At the beginning of the XIX century, D. João VI when moving to Brazil, in 1808, arrived at Rio-de-Janeiro and, the first thing he did was to built a gunpowder factory so that his army and navy were able to protect the wonder city against possible French invasions. The location chosen to build the factory was within the lands around the lagoon, which was already named Rodrigo de Freitas Lagoon. In order to such construction to be done, D. João VI reimbursed Rodrigo de Freitas family, and the factory was built this year. In 1826, the gunpowder factory built by D. João VI exploded and was, then, moved to Raiz da Serra on the way D. Pedro II used to make do get to Petrópolis, which was called Fábrica da Estrela (Star Factory). From half of XIX century, sugar cane production starts facing a crisis making some mills in the rural regions to become small farms.

On January 1, 1871, Jardim Botânico Railway Company, a company that got the first concession of mule trams in Rio-de-Janeiro, extended its railways to where today is Jardim Botânico neighborhood. Two years after, on December 17, 1873, the Company launched Gávea extension, which became “Freguesia” next year. Freguesia da Gávea, which comprised the current neighborhoods of Lagoa, Jardim Botânico, Gávea, Ipanema , Leblon, Vidigal, São Conrado, and part of Barra da Tijuca, reached in 1890 a population of 4.712 people.

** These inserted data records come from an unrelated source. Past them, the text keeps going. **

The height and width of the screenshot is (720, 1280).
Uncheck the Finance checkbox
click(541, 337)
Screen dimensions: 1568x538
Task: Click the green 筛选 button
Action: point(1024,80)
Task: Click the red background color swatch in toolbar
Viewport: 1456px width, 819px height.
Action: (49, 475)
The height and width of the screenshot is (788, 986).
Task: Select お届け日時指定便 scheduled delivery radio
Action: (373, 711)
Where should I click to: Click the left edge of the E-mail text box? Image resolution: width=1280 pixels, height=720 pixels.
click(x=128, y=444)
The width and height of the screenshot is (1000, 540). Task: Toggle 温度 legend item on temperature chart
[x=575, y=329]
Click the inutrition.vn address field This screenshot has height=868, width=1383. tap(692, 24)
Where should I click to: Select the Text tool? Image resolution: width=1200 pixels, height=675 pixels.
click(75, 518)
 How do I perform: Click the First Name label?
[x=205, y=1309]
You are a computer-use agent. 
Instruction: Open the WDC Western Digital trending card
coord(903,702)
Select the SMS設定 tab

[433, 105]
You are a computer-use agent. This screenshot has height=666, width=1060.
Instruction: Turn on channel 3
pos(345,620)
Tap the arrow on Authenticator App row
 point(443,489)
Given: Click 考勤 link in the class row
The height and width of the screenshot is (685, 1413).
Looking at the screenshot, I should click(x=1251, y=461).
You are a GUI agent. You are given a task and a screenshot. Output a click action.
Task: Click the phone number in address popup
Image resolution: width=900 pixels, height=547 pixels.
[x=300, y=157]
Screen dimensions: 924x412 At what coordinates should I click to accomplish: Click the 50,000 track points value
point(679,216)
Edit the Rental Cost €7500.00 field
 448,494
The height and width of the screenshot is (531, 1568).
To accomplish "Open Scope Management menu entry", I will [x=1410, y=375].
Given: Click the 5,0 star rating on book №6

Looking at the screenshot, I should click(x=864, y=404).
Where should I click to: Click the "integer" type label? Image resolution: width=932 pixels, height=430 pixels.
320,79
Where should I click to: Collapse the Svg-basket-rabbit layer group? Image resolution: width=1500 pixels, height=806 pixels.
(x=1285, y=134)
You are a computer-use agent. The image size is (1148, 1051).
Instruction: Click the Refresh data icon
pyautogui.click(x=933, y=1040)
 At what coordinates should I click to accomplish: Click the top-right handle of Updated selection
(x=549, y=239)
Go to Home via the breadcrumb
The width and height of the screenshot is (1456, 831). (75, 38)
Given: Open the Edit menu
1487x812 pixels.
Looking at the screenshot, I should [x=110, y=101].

At the end of the century, Freguesia da Gávea started to be filled by textile factories, and then, fast increasing population. In the first decade of XX century, in the urban reform program implemented by the Mayor Pereira Passos, it was performed Rodrigo de Freitas Lagoon sanitation. In 1919, Mayor of Rio-de-Janeiro Paulo de Frontim, aiming at solving the lagoon sanitation problem decided for its salinization, but it was during Carlos Sampaio’s administration that such area started to be effectively urbanized, integrating, thus, the new and large “noble area” to the city. (In 1920, although the groundings, the Lagoon area were still closed to Humaitá and Marquês de São Vicente streets) . In 1922, the lagoon border was rounded by a beautiful avenue, which was used for building houses for the carioca high-society, this avenue was called Epitácio Pessoa Ave., honoring the President of Republic that time, Mr. Epitácio Pessoa. In 1926, it was founded the Brazilian Jockey Club, which remains in the same area until today.

In the 50’s, the textile factories ‘Carioca’ and ‘Corcovado’ were closed in Rio-de-Janeiro, and their areas were urbanized, thus ending the industrial phase in the Neighborhood. At the same time, the shantytowns were withdrawn from the region where the poorest lived. During Governor Carlos Lacerda’s administration, the Rebouças tunnels were opened, which links Lagoon to Comprido, thus linking North to South.

At the beginning of the 70’s, the real state speculation occurred in a more aggressive way in the neighborhood which was targeted by the Construction Companies, which started to ground, even though they had no authorization from the City Hall, the Rodrigo de Freitas lagoon in order to build residential buildings. Thus, the Lagoon, which had already been suffered from the groundings since 1808, lost almost half of its original area. Several protests from people who lived there and architects like Oscar Niemeyer and Lucio Costa came out in order to make the Rodrigo de Freitas Lagoon and its border declared historical patrimony.

In the 80’s, the attentions in Rio-de-Janeiro, were to Rodrigo de Freitas Lagoon waters clean-up, where several projects were presented and some of them, having the private initiative help and international capital, were performed. However, only in the 90’s, Cariocas could appreciate the water mirror less polluted. It was in the last three decades of the century that the neighborhood got a good participation in Carioca’s nightlife with bars, discos and restaurants for all tastes.